What is expected: Begin at the line that has "Where should I click to: Stop" and stop after the last line of the records, and write out only those lines, requests included. Scale each coordinate in the answers by 1.7 and round it to a whole number, rounding halves up.

-- Begin --

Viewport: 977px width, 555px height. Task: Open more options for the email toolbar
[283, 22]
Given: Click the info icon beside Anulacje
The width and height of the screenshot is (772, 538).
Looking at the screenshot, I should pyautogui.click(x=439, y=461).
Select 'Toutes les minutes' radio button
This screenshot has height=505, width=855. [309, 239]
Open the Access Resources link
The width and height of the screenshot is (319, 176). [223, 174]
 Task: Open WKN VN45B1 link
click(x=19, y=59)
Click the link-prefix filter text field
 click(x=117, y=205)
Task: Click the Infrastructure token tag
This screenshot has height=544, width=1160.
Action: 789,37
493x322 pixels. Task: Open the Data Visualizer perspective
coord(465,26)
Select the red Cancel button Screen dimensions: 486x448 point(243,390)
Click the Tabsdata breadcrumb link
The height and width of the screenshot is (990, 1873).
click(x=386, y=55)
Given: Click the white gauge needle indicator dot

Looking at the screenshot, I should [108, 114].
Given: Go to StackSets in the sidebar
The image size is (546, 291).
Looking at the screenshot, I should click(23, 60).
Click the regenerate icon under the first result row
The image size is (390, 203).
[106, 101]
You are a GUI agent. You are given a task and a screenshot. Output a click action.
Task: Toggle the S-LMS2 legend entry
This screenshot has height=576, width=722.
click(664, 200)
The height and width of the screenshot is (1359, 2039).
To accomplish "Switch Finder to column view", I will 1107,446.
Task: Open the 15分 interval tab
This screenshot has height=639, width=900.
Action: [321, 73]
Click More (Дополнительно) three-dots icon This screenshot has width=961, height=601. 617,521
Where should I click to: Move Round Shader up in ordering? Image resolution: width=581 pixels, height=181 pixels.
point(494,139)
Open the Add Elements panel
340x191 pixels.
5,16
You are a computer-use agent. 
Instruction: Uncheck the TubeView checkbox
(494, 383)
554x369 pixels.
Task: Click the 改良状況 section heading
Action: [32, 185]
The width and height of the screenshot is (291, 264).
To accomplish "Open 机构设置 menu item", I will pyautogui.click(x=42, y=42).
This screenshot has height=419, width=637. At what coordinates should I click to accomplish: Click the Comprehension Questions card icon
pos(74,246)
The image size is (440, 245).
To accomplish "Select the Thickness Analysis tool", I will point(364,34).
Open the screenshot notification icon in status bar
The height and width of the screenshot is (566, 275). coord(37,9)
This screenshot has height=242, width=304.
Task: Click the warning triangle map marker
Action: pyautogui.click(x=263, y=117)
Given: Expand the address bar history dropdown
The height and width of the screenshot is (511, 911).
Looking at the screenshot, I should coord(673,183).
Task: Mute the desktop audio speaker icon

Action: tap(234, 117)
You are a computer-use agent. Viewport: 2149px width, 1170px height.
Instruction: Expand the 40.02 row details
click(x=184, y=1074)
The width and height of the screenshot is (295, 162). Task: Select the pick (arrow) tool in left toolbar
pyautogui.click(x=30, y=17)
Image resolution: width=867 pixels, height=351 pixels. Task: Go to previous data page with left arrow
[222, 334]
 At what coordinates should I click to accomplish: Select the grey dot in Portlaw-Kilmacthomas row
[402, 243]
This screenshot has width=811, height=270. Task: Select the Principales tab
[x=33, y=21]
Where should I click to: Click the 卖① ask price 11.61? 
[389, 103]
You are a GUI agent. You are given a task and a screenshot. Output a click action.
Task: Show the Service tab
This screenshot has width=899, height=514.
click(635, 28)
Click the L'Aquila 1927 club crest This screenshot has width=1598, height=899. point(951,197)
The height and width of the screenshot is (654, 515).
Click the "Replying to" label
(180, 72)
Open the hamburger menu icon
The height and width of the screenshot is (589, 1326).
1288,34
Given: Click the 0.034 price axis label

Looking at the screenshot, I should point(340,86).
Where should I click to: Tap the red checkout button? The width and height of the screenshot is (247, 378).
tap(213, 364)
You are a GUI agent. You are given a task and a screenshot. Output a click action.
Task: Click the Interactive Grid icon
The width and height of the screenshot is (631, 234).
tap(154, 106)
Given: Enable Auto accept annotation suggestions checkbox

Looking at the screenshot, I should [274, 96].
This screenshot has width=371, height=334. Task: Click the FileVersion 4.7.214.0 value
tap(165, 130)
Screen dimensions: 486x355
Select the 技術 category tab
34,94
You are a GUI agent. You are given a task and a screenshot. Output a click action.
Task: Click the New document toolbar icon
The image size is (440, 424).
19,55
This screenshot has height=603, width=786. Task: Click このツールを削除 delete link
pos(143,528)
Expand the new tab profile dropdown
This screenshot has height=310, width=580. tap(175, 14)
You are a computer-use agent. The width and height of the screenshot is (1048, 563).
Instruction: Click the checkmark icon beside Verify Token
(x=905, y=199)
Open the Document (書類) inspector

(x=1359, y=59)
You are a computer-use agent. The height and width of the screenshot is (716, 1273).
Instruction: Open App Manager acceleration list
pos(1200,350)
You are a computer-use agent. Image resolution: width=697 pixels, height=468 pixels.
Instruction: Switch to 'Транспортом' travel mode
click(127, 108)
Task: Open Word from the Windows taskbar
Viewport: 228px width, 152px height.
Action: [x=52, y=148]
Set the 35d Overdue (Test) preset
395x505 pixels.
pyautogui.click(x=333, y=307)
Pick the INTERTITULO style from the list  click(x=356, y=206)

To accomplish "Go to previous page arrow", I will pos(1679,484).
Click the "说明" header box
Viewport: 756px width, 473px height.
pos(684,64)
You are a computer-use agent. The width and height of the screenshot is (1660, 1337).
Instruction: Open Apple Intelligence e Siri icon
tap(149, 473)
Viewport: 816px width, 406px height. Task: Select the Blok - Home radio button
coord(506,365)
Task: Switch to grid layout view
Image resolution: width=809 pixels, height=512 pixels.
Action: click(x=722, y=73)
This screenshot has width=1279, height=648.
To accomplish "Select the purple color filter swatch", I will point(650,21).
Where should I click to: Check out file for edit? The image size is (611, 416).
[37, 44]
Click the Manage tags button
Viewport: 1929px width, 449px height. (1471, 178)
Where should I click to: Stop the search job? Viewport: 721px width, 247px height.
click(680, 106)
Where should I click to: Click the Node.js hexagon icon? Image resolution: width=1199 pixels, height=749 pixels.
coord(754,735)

-- End --

Complete answer:
Where should I click to: Stop the search job? Viewport: 721px width, 247px height.
click(1156, 180)
Where should I click to: Click the Node.js hexagon icon? Image resolution: width=1199 pixels, height=749 pixels.
coord(1282,1250)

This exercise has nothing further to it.